There’s still room for improvement, says Noda. The maximum theoretical yield for maleic acid is over twice the current amount, and so the researchers are exploring ways to boost production. It also takes E. colifive days to make significant amounts, so they would like to speed up the process. “Various steps need to be optimized, including the processes for supplementing raw materials, developing large-scale fermentation systems and separating products,” Noda says.

Noda and his team have already produced six or seven other compounds and are confident this method can be used to produce many other chemicals. “We want to use our method to produce more complex and valuable chemicals,” Noda says. “For example, it could be used to make drug precursors and valuable compounds including aromatic moieties.”

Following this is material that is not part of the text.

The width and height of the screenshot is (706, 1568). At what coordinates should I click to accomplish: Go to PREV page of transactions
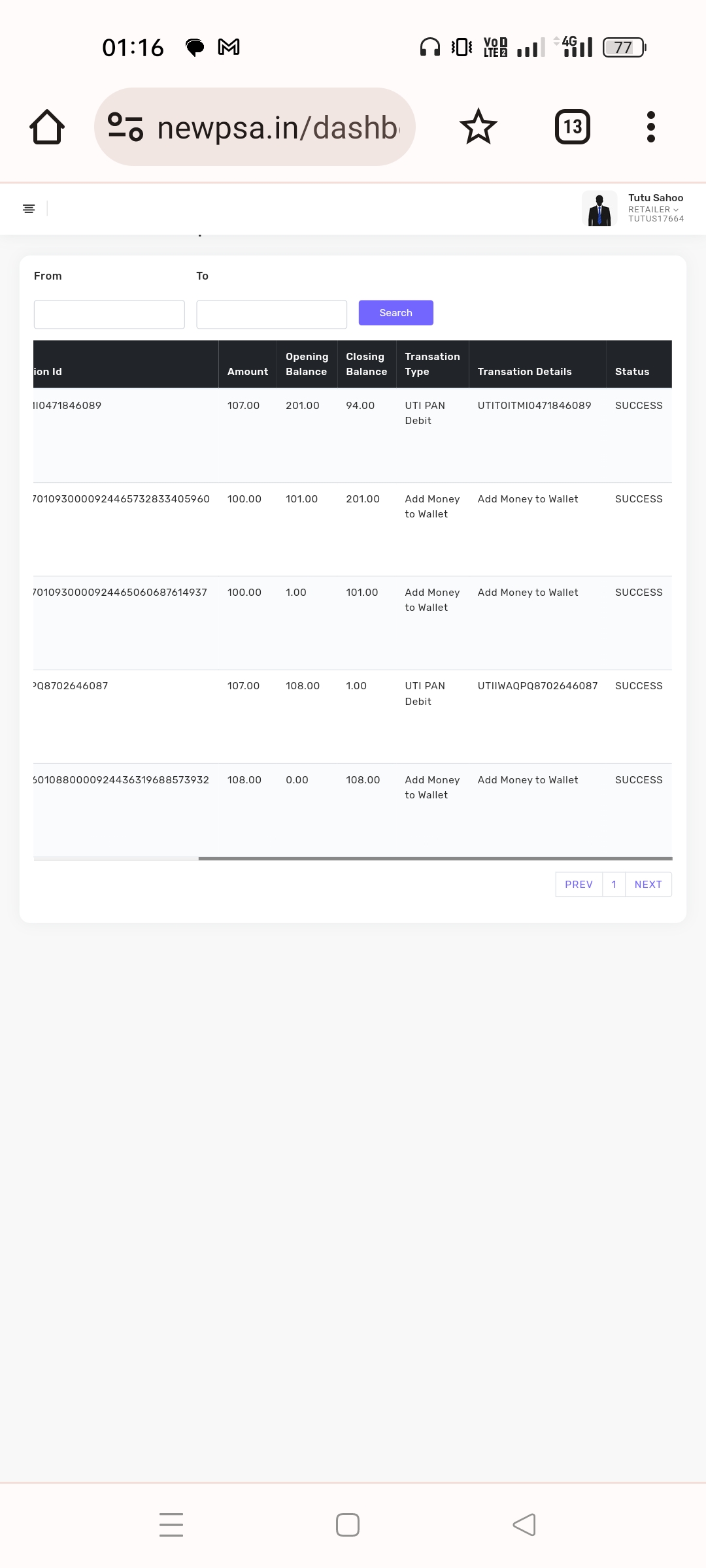[579, 885]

In addition to continuing their experiments, Noda is very keen to find industrial partners to collaborate with his team to help take their environmentally friendly production method from the lab to the world sooner.

References

  • 1. Noda, S., Shirai, T., Mori, Y., Oyama, S. & Kondo, A. Engineering a synthetic pathway for maleate in Escherichia coli. Nature Communications 8, 1153 (2017). doi: 10.1038/s41467-017-01233-9

About the Researcher

Shuhei Noda

Image of Shuhei Noda

Shuhei Noda earned his PhD in 2013 from the Department of Chemical Science and Engineering at Kobe University supported by a Research Fellowship for Young Scientists from the Japan Society for the Promotion of Science (DC2). Soon after, he began work with the Cell Factory Research Team at the RIKEN Center for Sustainable Resource Science. Noda moved on to became a research scientist in 2018. His research interests include metabolic engineering, synthetic biology, fermentation technology, enzyme engineering, among other things.